> _Activities_
[1] Rewrite the part of the excerpt about Sanders and the political press that begins with "For all the" and ends with "of ungratifying sex.", putting "state of Missouri" in place of "Show Me State".
[2] In one to three sentences, explain why the USA Today editorial board scolded Ron Paul, according to the excerpt about Sanders and the political press.
[3] List every newspaper named in the excerpt about Sanders and the political press.

> _Excerpted text_
= = = =

That is not the only bit of deference by the political press from which Sanders has benefited. The avowed socialist politician’s economic views are objectively anachronistic, but they have not generated the same scorn as have those of the famously libertarian, hard money advocate, Ron Paul. “Paul apparently thinks that the best approach to a 21st century globalized economy is a return to banking practices of the 19th century,” The USA Today editorial board scolded in January of 2012. No word from USA Today on the century in which Marxist-Leninism’s economic prescriptions belong.

For all the contrived efforts on the part of Democrats and their allies in the press to make Todd Akin the face of the GOP in 2012, despite his narrow ascension to the party’s senatorial nomination in the Show Me State, few in the press have noted that Sanders once held similarly antediluvian views on women’s health and sexuality that could harm his party’s standing. This week, the New York Times revealed that, in the late 1960s, Sanders wrote in the revolutionary left-wing Vermont paper, the Freeman, that cervical cancer was an unfortunate side effect of ungratifying sex.

= = = =

> _Entries provided_
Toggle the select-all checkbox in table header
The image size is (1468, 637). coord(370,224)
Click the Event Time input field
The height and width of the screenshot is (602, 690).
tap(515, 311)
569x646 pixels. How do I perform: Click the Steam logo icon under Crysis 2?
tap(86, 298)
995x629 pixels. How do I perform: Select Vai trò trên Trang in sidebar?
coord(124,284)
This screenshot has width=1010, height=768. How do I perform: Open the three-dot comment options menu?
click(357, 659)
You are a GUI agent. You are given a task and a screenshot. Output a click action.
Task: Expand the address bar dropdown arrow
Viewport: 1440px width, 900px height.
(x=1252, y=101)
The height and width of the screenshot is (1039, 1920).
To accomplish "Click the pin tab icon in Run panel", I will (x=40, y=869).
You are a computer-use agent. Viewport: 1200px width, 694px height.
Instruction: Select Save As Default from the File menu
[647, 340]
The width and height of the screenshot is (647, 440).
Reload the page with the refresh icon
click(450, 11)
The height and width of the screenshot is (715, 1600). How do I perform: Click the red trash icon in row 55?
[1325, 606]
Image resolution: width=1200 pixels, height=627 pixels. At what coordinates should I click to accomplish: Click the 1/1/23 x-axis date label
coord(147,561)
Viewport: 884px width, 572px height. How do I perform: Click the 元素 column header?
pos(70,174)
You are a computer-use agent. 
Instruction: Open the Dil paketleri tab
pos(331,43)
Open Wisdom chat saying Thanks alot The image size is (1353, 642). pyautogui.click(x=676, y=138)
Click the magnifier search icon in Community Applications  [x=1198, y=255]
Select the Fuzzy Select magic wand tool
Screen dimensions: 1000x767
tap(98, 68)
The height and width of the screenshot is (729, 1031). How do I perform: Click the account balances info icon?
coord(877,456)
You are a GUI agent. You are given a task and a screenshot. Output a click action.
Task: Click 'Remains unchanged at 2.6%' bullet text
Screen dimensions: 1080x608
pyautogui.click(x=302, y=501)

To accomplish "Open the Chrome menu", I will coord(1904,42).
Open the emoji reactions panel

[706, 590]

= = = =

> _Solutions in order_
[1]
For all the contrived efforts on the part of Democrats and their allies in the press to make Todd Akin the face of the GOP in 2012, despite his narrow ascension to the party’s senatorial nomination in the state of Missouri, few in the press have noted that Sanders once held similarly antediluvian views on women’s health and sexuality that could harm his party’s standing. This week, the New York Times revealed that, in the late 1960s, Sanders wrote in the revolutionary left-wing Vermont paper, the Freeman, that cervical cancer was an unfortunate side effect of ungratifying sex.

[2] The editorial board scolded Ron Paul because he apparently thought that the best approach to a 21st-century globalized economy was a return to the banking practices of the 19th century.

[3]
- USA Today
- The New York Times
- The Freeman